189 Oak Ridge Bio-Surveillance Toolkit (ORBiT): Integrating Heterogeneous Electronic Health “Big” Data for Public Health Disease Surveillance and Dynamics

Tuesday, June 24, 2014: 10:00 AM-10:30 AM
East Exhibit Hall, Nashville Convention Center
Laura Pullum , Oak Ridge National Laboratory, Oak Ridge, TN
Arvind Ramanathan , Oak Ridge National Laboratory, Oak Ridge, TN

BACKGROUND:   Our objective is to develop novel data analytic tools that can aid the bio-surveillance community in (1) integrating heterogeneous (e.g., structured and unstructured) datasets, (2) enabling automatic analysis of these datasets with multi-scale techniques and (3) providing timely alerts to aid public-health makers with essential information that can lead to better decisions and public health practice in general. 

METHODS:   We present an overview of our data analytic platform, namely the Oak Ridge Bio-surveillance Toolkit (ORBiT), which was specifically designed to address these requirements. ORBiT’s analytic components consists of a powerful NLP (natural language processing) toolkit that can effectively build a statistically relevant vocabulary or bag-of-words model to process text-related data-streams. Additionally, it includes powerful machine learning tools that use higher-order statistical techniques to track/tag events of interest using multi-scale temporal windows that can be specified by the analyst/end-user. Statistical feature-sets extracted from the filtered data allow one to quickly identify a baseline and tag events as outliers from these baselines. In order to track correlations across multiple data-streams and make predictions, we include several linear, non-linear and hybrid statistical inference techniques that achieve good performance in terms of an applied loss function within ORBiT. The visual analytic front-end of ORBiT allows the analysts (or end-users) to interact with and provide feedback to the data analytics components in the toolkit. 

RESULTS:   The results of comparing zip-code level electronic health data correlated very well with CDC data and was obtained more efficiently.  Additionally, we were able to discover spatial-temporal patterns within the 2009-2010 influenza season that were not apparent in other data sets.  Using diverse electronic health datasets obtained from public health departments as well as private entities, we show how ORBiT can provide valuable insights in the context of three application areas: (1) influenza-like illnesses (ILI) surveillance, (2) chronic disease monitoring, and (3) prescription drug overuse and abuse.

CONCLUSIONS:  ORBiT serves as a novel platform for the biosurveillance community and provides insights into local to nation-wide patterns in various disease settings.

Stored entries
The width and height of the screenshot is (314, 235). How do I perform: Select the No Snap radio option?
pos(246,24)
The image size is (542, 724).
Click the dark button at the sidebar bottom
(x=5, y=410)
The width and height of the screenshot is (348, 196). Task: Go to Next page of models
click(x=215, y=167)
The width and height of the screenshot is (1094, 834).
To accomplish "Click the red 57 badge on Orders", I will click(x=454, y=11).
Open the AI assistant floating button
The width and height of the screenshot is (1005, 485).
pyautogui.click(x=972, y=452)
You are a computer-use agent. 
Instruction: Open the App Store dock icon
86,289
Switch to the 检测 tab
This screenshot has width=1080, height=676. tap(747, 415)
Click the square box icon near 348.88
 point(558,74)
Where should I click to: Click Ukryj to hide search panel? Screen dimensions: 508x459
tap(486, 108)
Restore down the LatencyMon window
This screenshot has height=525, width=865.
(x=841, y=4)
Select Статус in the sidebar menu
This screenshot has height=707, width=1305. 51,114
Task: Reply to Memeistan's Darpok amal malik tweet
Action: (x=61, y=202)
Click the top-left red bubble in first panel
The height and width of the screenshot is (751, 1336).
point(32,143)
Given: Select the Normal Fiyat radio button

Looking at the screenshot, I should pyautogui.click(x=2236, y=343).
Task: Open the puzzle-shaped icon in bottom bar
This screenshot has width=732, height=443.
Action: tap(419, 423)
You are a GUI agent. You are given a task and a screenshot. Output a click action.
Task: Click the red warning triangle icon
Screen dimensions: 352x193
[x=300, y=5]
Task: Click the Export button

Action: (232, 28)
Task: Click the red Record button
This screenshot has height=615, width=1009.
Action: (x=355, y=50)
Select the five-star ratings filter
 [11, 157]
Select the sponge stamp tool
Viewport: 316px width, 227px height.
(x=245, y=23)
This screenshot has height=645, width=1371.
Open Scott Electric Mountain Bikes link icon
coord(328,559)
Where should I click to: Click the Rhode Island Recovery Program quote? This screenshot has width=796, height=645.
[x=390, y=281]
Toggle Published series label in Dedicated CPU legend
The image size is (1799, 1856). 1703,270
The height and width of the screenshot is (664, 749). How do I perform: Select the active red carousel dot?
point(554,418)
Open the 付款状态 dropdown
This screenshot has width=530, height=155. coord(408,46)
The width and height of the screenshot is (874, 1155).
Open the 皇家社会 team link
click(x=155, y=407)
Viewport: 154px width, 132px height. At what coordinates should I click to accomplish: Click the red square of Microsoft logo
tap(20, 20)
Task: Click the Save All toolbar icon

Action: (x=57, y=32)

— Work request —
List the application areas named in the RESULTS section of the ORBiT abstract.

— Solution for this task —
1. Influenza-like illnesses (ILI) surveillance
2. Chronic disease monitoring
3. Prescription drug overuse and abuse